On May 4, 2019, at 11:59 AM, Linus Torvalds torvalds@linux-foundation.org wrote:
On Fri, May 3, 2019 at 10:08 PM Linus Torvalds torvalds@linux-foundation.org wrote:
I'll look at it tomorrow, but I think this actually makes unnecessary changes.
In particular, I think we could keep the existing entry code almost unchanged with this whole approach.
So here's what I *think* should work. Note that I also removed your test-case code, because it really didn't have a chance in hell of working.

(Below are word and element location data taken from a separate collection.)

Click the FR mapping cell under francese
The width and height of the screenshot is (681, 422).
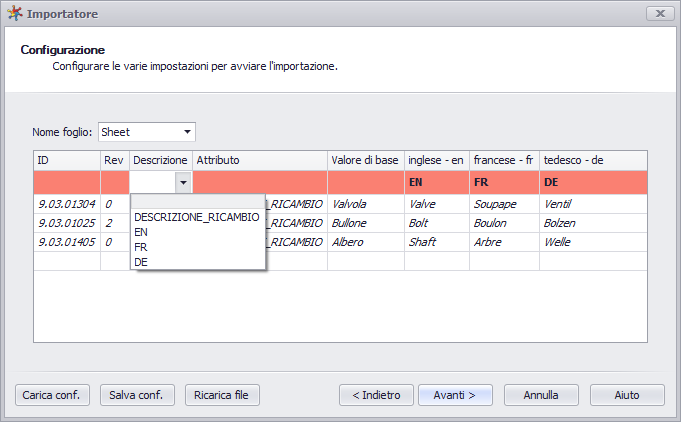(x=504, y=182)
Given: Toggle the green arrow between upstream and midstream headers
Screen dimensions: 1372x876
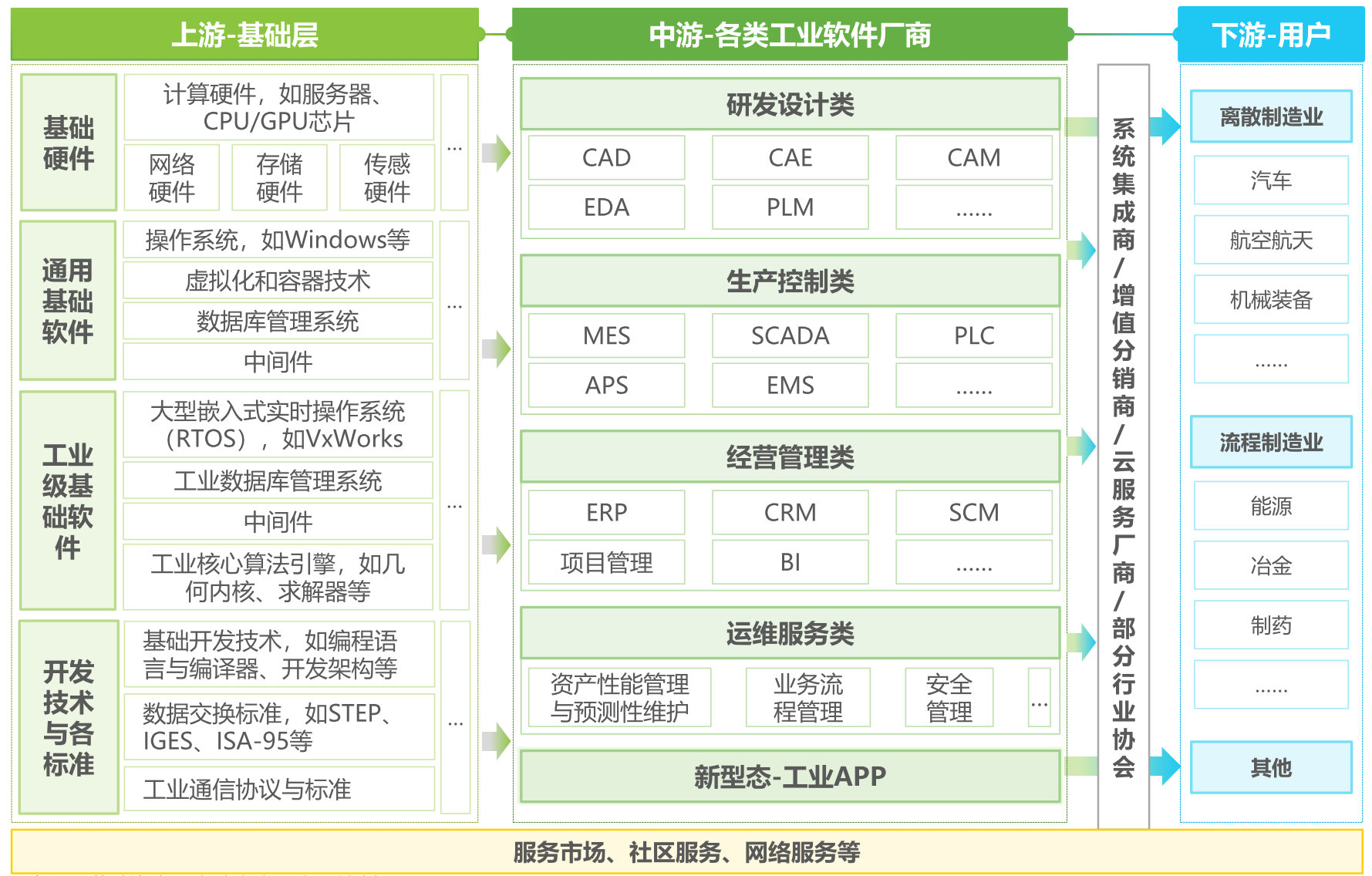Looking at the screenshot, I should tap(494, 32).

Doing that
int3_emulate_call(regs, (unsigned long)&int3_magic);
inside of int3_exception_notify() could not possibly be valid, since int3_emulate_call() returns the new pt_regs that need to be used, and throwing it away is clearly wrong.

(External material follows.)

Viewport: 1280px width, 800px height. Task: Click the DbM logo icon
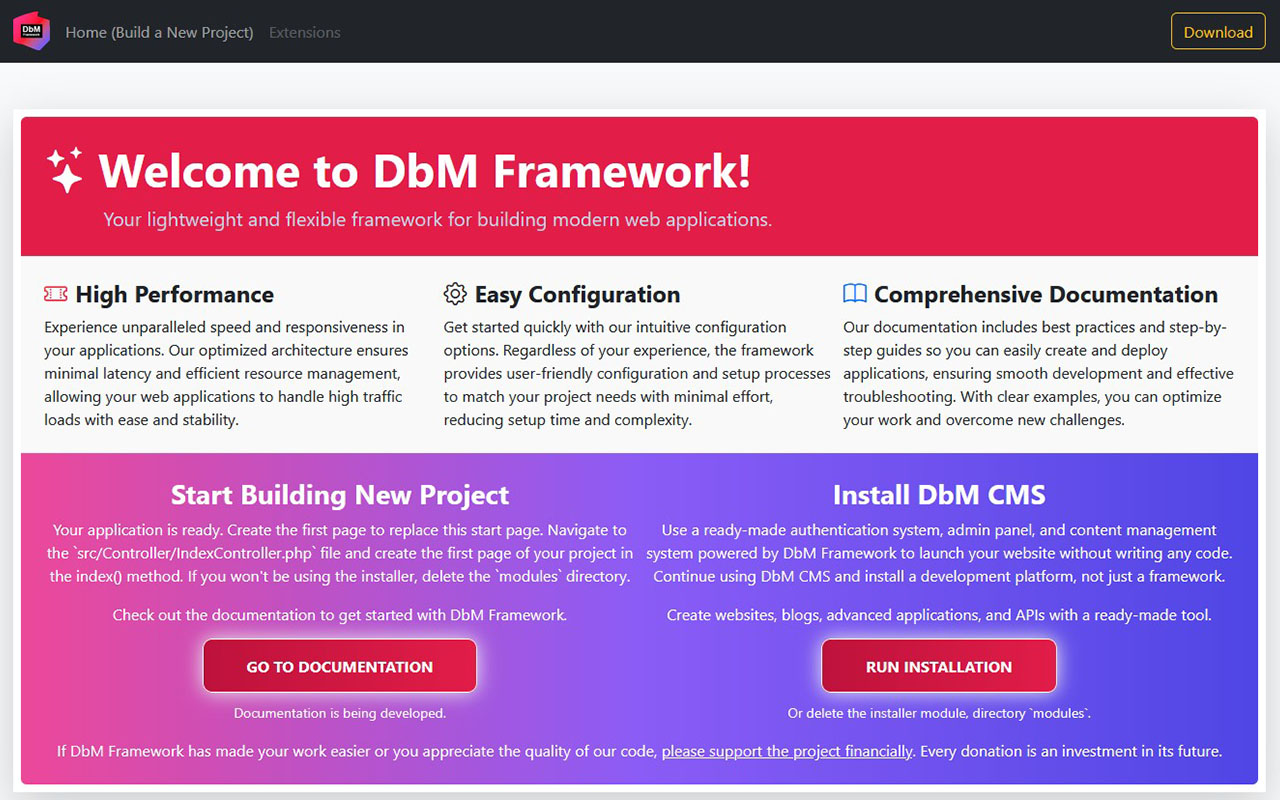31,31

So you can't use a register_die_notifier() to try to intercept the 'int3' error and then do it manually, it needs to be done by the ftrace_int3_handler() code that actually returns the new regs, and where do_kernel_int3() will then return it to the low-level handler.

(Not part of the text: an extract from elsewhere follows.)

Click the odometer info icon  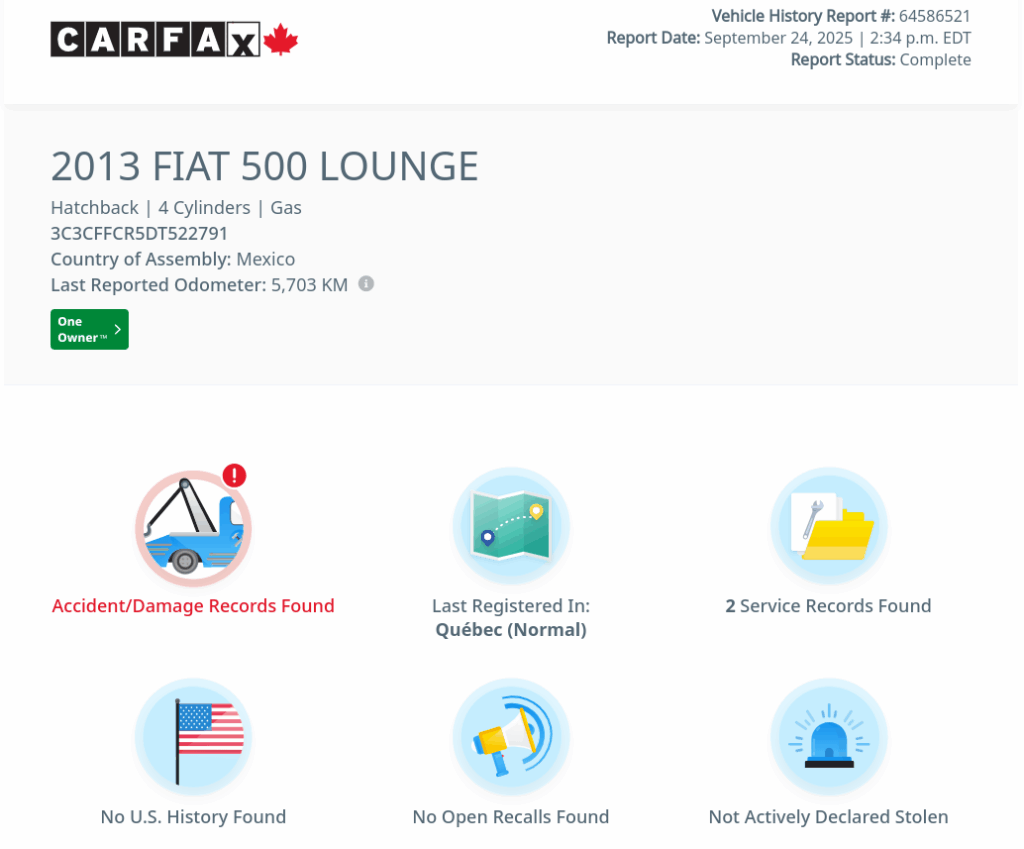366,284
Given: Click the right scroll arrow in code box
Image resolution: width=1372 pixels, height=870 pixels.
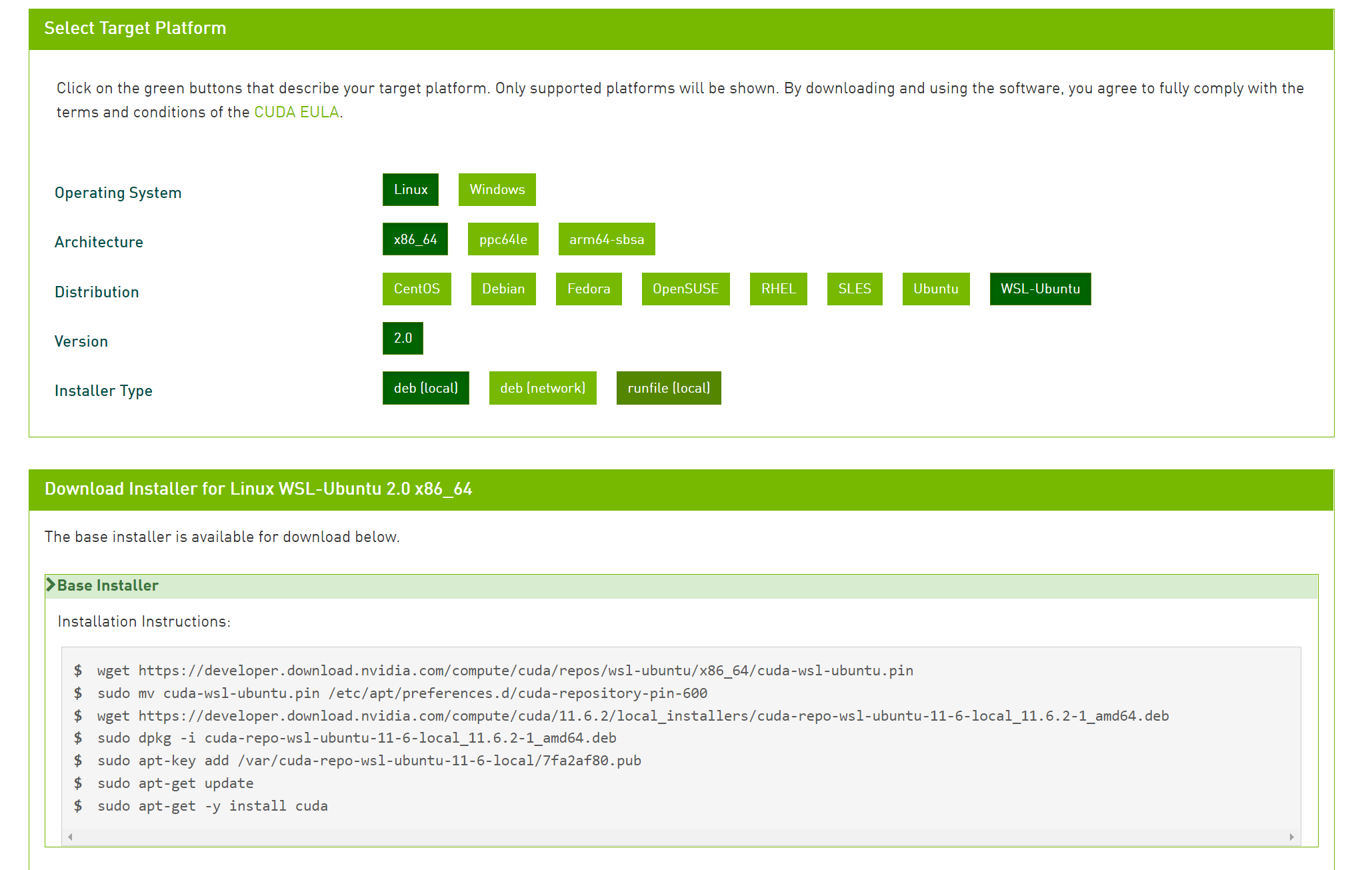Looking at the screenshot, I should click(x=1291, y=837).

I hate register_die_notifier(), so I consider this a plus. I’ve occasionally considered removing the ability for the notifiers to skip normal processing, because, as it stands, figuring out what actually happens in the trap handlers is almost impossible.
It generally looks sane to me.
As an aside, is it even *possible* to get #BP from v8086 mode? On a quick SDM read, the INT3 instruction causes #GP if VM=1 and IOPL<3. And, if we allow vm86() to have IOPL=3, we should just remove that ability. It’s nuts.
(We should maybe consider a config option for iopl() that defaults off. We’ve supported ioperm() for a long, long time.)